In how many lines of the records below does the word "agent" appear? Answer with the number alone.

=== Dataset content ===

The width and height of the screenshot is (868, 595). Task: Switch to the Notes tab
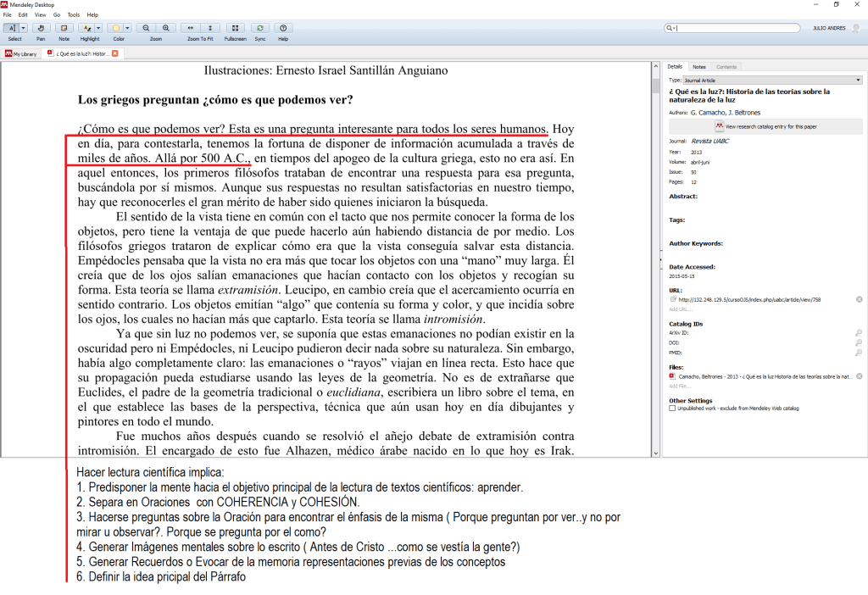pos(699,66)
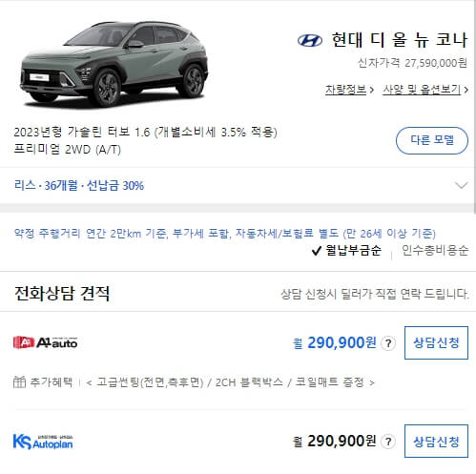476x474 pixels.
Task: Select 인수총비용순 sort option
Action: point(435,251)
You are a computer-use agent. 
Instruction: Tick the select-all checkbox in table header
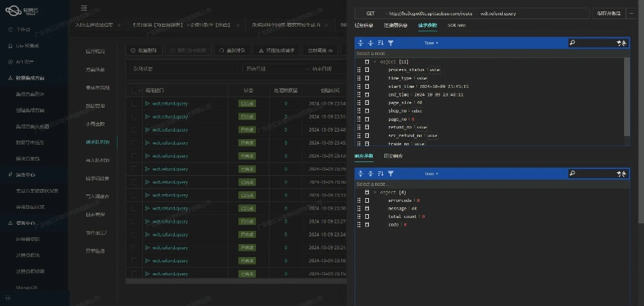tap(135, 90)
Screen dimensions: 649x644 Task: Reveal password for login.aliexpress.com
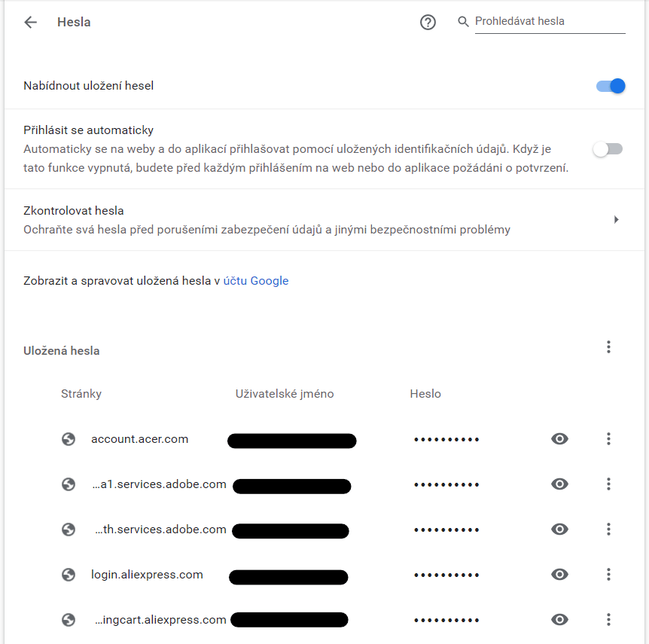(x=559, y=575)
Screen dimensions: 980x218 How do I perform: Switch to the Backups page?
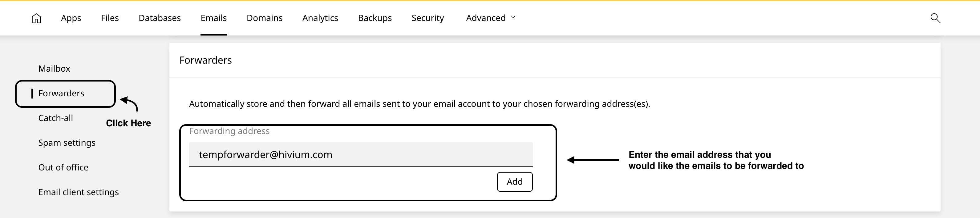(375, 18)
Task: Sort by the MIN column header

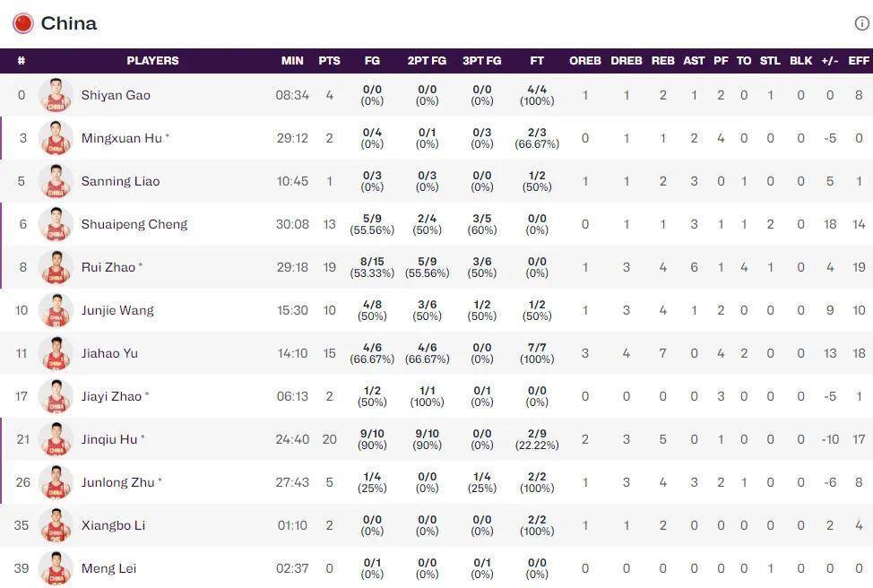Action: tap(292, 61)
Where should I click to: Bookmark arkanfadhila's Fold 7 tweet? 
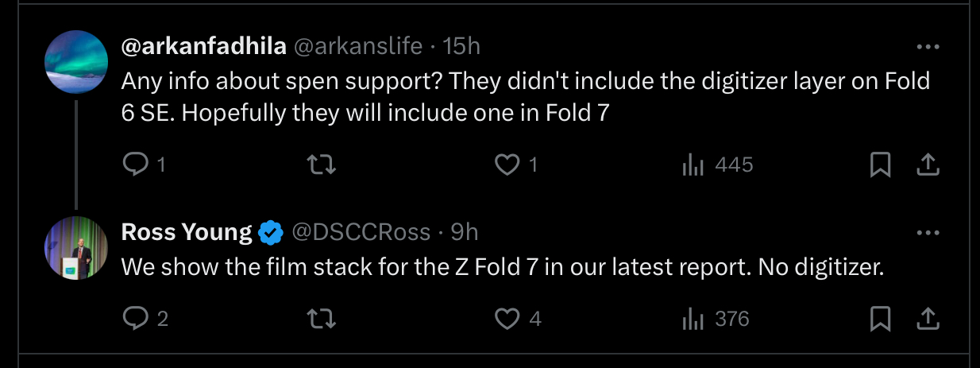(x=880, y=165)
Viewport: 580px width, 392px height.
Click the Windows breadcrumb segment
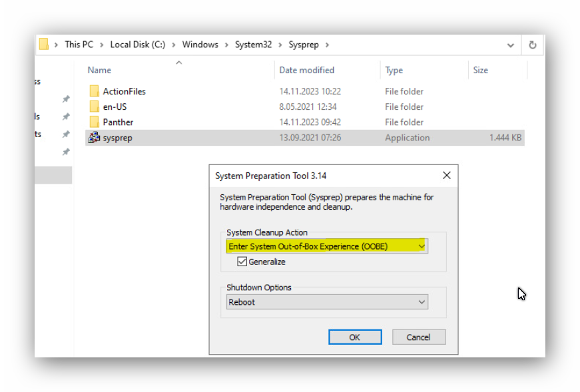pyautogui.click(x=200, y=45)
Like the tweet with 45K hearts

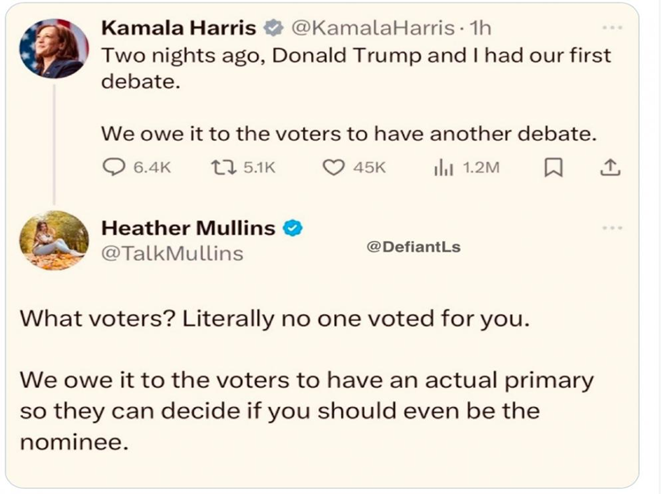pyautogui.click(x=333, y=168)
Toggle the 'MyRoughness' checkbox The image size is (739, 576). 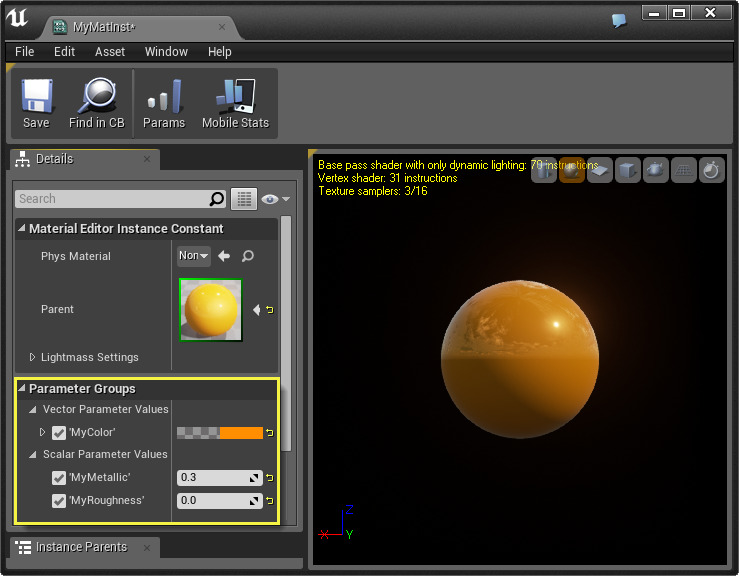[59, 501]
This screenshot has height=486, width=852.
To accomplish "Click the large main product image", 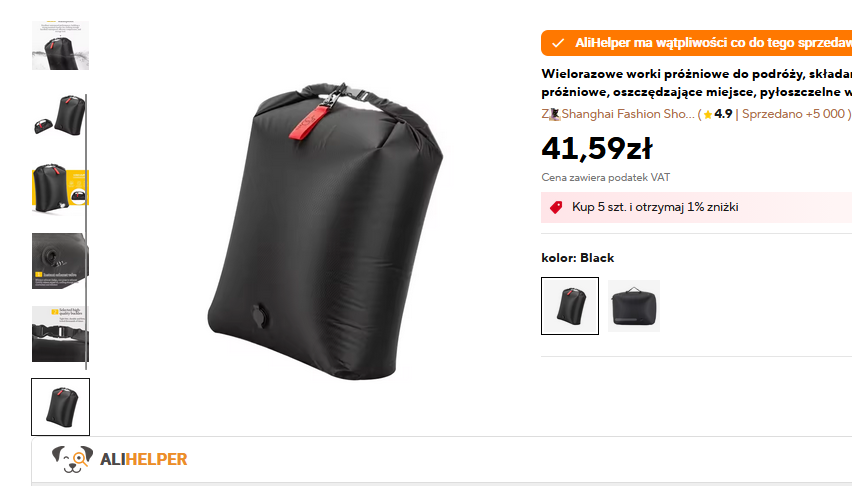I will [x=325, y=231].
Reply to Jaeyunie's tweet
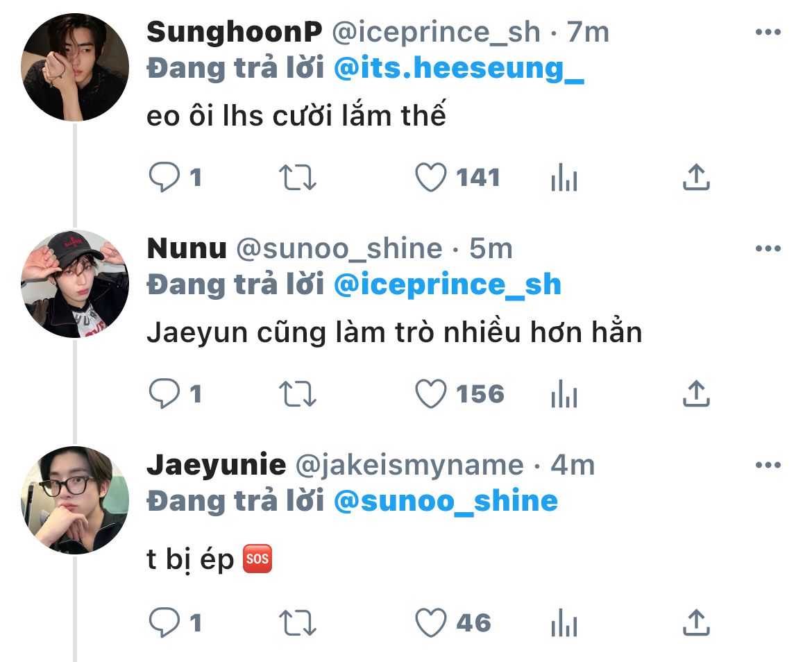This screenshot has height=662, width=812. pos(164,623)
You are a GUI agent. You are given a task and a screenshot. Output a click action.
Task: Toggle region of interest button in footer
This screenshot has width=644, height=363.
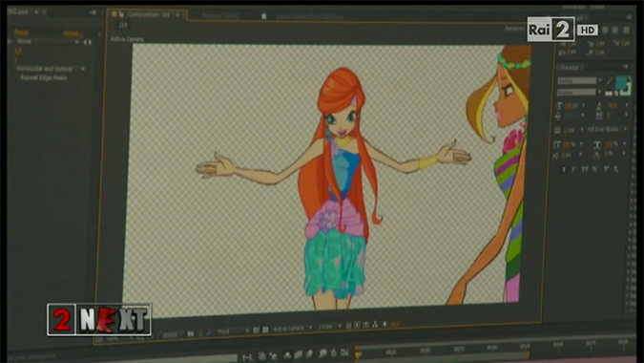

===

**Reply to the task:**
2